* Prompt *
Reprint the entire listing exactly.

* Records provided *
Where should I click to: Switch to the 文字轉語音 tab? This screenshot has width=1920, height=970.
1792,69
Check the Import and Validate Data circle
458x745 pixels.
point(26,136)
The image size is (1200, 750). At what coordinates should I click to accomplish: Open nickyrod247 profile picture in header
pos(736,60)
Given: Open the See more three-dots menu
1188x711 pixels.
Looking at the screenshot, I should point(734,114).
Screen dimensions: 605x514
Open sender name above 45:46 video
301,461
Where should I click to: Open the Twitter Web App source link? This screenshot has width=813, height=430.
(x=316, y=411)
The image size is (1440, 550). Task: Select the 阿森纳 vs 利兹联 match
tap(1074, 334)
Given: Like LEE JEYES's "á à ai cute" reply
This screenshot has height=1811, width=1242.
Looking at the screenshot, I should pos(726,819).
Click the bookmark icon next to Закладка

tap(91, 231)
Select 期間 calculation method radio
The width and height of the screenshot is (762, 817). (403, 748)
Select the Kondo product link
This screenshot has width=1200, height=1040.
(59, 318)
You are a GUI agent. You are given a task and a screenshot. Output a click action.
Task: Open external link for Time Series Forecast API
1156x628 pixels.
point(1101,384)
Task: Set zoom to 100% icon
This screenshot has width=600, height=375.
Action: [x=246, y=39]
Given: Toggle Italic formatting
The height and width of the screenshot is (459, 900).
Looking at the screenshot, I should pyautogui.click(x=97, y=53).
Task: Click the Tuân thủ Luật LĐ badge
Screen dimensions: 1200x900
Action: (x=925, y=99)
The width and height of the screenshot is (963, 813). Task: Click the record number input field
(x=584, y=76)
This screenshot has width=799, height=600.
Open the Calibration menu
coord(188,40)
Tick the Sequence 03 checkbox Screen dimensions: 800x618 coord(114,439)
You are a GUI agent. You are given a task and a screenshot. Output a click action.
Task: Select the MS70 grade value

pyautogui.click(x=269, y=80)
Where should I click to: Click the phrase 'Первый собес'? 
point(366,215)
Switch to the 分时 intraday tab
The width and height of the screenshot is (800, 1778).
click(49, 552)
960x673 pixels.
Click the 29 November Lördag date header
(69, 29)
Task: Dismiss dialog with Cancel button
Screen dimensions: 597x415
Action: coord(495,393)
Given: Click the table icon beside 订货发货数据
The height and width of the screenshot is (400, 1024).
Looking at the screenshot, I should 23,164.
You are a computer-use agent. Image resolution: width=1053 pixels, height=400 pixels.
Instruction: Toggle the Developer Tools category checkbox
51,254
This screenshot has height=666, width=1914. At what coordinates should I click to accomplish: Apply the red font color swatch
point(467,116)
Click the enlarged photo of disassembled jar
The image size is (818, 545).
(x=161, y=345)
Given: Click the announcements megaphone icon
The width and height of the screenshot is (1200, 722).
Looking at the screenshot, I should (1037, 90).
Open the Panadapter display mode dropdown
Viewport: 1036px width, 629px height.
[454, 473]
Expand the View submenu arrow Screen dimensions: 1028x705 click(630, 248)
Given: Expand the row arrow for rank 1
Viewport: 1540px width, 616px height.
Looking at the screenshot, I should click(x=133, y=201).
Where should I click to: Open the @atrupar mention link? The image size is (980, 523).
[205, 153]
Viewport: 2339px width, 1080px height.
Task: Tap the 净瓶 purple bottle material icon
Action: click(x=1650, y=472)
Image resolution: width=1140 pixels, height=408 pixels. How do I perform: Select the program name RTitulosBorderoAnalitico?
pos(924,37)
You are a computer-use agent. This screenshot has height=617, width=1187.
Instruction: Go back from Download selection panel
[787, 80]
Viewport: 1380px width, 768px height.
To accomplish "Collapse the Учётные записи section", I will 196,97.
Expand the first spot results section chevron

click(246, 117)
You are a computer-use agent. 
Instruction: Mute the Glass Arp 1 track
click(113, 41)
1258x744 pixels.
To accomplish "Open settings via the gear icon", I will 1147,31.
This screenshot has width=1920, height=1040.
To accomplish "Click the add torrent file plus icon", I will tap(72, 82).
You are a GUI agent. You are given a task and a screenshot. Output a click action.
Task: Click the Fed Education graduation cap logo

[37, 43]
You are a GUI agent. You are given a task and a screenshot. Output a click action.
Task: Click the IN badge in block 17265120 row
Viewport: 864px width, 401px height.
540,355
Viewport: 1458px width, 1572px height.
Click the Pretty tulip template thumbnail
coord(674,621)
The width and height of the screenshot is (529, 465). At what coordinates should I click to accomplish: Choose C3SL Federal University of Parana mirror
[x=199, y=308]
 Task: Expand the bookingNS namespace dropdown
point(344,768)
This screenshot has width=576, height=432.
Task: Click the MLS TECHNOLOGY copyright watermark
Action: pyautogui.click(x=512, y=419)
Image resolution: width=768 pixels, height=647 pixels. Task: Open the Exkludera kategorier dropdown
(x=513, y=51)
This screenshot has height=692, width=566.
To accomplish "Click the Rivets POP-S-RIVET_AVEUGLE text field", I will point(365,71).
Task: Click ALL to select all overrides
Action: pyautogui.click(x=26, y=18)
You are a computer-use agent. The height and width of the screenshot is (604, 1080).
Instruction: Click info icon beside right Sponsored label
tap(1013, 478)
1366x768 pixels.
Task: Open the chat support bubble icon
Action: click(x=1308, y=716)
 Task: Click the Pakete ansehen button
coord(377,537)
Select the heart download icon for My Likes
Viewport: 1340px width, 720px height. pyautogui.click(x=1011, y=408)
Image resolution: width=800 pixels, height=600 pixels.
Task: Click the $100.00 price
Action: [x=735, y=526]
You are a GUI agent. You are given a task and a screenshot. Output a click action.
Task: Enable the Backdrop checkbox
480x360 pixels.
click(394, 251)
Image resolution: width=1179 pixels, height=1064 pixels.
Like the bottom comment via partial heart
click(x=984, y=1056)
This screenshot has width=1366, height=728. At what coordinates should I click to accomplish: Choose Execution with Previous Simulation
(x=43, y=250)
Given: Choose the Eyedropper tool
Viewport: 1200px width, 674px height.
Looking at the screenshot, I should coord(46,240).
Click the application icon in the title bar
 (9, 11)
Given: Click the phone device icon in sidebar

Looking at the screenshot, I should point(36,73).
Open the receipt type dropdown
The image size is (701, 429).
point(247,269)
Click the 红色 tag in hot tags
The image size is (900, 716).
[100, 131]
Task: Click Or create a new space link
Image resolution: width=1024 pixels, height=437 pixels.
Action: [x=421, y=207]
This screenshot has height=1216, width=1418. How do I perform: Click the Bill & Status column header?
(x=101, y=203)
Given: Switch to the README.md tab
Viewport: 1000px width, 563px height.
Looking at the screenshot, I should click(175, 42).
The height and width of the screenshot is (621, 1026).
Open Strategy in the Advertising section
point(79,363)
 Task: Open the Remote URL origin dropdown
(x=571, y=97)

* Worked solution *
Where should I click to: Switch to the 文字轉語音 tab? This screenshot has width=1920, height=970.
1792,69
Check the Import and Validate Data circle
458x745 pixels.
point(26,136)
The image size is (1200, 750). At what coordinates should I click to accomplish: Open nickyrod247 profile picture in header
pos(736,60)
Given: Open the See more three-dots menu
1188x711 pixels.
Looking at the screenshot, I should point(734,114).
Screen dimensions: 605x514
Open sender name above 45:46 video
301,461
Where should I click to: Open the Twitter Web App source link? This screenshot has width=813, height=430.
(x=316, y=411)
The image size is (1440, 550). Task: Select the 阿森纳 vs 利兹联 match
tap(1074, 334)
Given: Like LEE JEYES's "á à ai cute" reply
This screenshot has height=1811, width=1242.
Looking at the screenshot, I should pos(726,819).
Click the bookmark icon next to Закладка

tap(91, 231)
Select 期間 calculation method radio
The width and height of the screenshot is (762, 817). (403, 748)
Select the Kondo product link
This screenshot has width=1200, height=1040.
(59, 318)
You are a GUI agent. You are given a task and a screenshot. Output a click action.
Task: Open external link for Time Series Forecast API
1156x628 pixels.
point(1101,384)
Task: Set zoom to 100% icon
This screenshot has width=600, height=375.
Action: [x=246, y=39]
Given: Toggle Italic formatting
The height and width of the screenshot is (459, 900).
Looking at the screenshot, I should pyautogui.click(x=97, y=53).
Task: Click the Tuân thủ Luật LĐ badge
Screen dimensions: 1200x900
Action: (x=925, y=99)
The width and height of the screenshot is (963, 813). Task: Click the record number input field
(x=584, y=76)
This screenshot has width=799, height=600.
Open the Calibration menu
coord(188,40)
Tick the Sequence 03 checkbox Screen dimensions: 800x618 coord(114,439)
You are a GUI agent. You are given a task and a screenshot. Output a click action.
Task: Select the MS70 grade value

pyautogui.click(x=269, y=80)
Where should I click to: Click the phrase 'Первый собес'? 
point(366,215)
Switch to the 分时 intraday tab
The width and height of the screenshot is (800, 1778).
click(49, 552)
960x673 pixels.
Click the 29 November Lördag date header
(69, 29)
Task: Dismiss dialog with Cancel button
Screen dimensions: 597x415
Action: coord(495,393)
Given: Click the table icon beside 订货发货数据
The height and width of the screenshot is (400, 1024).
Looking at the screenshot, I should 23,164.
You are a computer-use agent. Image resolution: width=1053 pixels, height=400 pixels.
Instruction: Toggle the Developer Tools category checkbox
51,254
This screenshot has height=666, width=1914. At what coordinates should I click to accomplish: Apply the red font color swatch
point(467,116)
Click the enlarged photo of disassembled jar
The image size is (818, 545).
(x=161, y=345)
Given: Click the announcements megaphone icon
The width and height of the screenshot is (1200, 722).
Looking at the screenshot, I should (1037, 90).
Open the Panadapter display mode dropdown
Viewport: 1036px width, 629px height.
[454, 473]
Expand the View submenu arrow Screen dimensions: 1028x705 click(630, 248)
Given: Expand the row arrow for rank 1
Viewport: 1540px width, 616px height.
Looking at the screenshot, I should click(x=133, y=201).
Where should I click to: Open the @atrupar mention link? The image size is (980, 523).
[205, 153]
Viewport: 2339px width, 1080px height.
Task: Tap the 净瓶 purple bottle material icon
Action: click(x=1650, y=472)
Image resolution: width=1140 pixels, height=408 pixels. How do I perform: Select the program name RTitulosBorderoAnalitico?
pos(924,37)
You are a computer-use agent. This screenshot has height=617, width=1187.
Instruction: Go back from Download selection panel
[787, 80]
Viewport: 1380px width, 768px height.
To accomplish "Collapse the Учётные записи section", I will 196,97.
Expand the first spot results section chevron

click(246, 117)
You are a computer-use agent. 
Instruction: Mute the Glass Arp 1 track
click(113, 41)
1258x744 pixels.
To accomplish "Open settings via the gear icon", I will 1147,31.
This screenshot has width=1920, height=1040.
To accomplish "Click the add torrent file plus icon", I will tap(72, 82).
You are a GUI agent. You are given a task and a screenshot. Output a click action.
Task: Click the Fed Education graduation cap logo

[37, 43]
You are a GUI agent. You are given a task and a screenshot. Output a click action.
Task: Click the IN badge in block 17265120 row
Viewport: 864px width, 401px height.
540,355
Viewport: 1458px width, 1572px height.
Click the Pretty tulip template thumbnail
coord(674,621)
The width and height of the screenshot is (529, 465). At what coordinates should I click to accomplish: Choose C3SL Federal University of Parana mirror
[x=199, y=308]
 Task: Expand the bookingNS namespace dropdown
point(344,768)
This screenshot has width=576, height=432.
Task: Click the MLS TECHNOLOGY copyright watermark
Action: pyautogui.click(x=512, y=419)
Image resolution: width=768 pixels, height=647 pixels. Task: Open the Exkludera kategorier dropdown
(x=513, y=51)
This screenshot has height=692, width=566.
To accomplish "Click the Rivets POP-S-RIVET_AVEUGLE text field", I will point(365,71).
Task: Click ALL to select all overrides
Action: pyautogui.click(x=26, y=18)
You are a computer-use agent. The height and width of the screenshot is (604, 1080).
Instruction: Click info icon beside right Sponsored label
tap(1013, 478)
1366x768 pixels.
Task: Open the chat support bubble icon
Action: click(x=1308, y=716)
 Task: Click the Pakete ansehen button
coord(377,537)
Select the heart download icon for My Likes
Viewport: 1340px width, 720px height. pyautogui.click(x=1011, y=408)
Image resolution: width=800 pixels, height=600 pixels.
Task: Click the $100.00 price
Action: [x=735, y=526]
You are a GUI agent. You are given a task and a screenshot. Output a click action.
Task: Enable the Backdrop checkbox
480x360 pixels.
click(394, 251)
Image resolution: width=1179 pixels, height=1064 pixels.
Like the bottom comment via partial heart
click(x=984, y=1056)
This screenshot has width=1366, height=728. At what coordinates should I click to accomplish: Choose Execution with Previous Simulation
(x=43, y=250)
Given: Choose the Eyedropper tool
Viewport: 1200px width, 674px height.
Looking at the screenshot, I should coord(46,240).
Click the application icon in the title bar
 (9, 11)
Given: Click the phone device icon in sidebar

Looking at the screenshot, I should point(36,73).
Open the receipt type dropdown
The image size is (701, 429).
point(247,269)
Click the 红色 tag in hot tags
The image size is (900, 716).
[100, 131]
Task: Click Or create a new space link
Image resolution: width=1024 pixels, height=437 pixels.
Action: [x=421, y=207]
This screenshot has height=1216, width=1418. How do I perform: Click the Bill & Status column header?
(x=101, y=203)
Given: Switch to the README.md tab
Viewport: 1000px width, 563px height.
Looking at the screenshot, I should click(175, 42).
The height and width of the screenshot is (621, 1026).
Open Strategy in the Advertising section
point(79,363)
 Task: Open the Remote URL origin dropdown
(x=571, y=97)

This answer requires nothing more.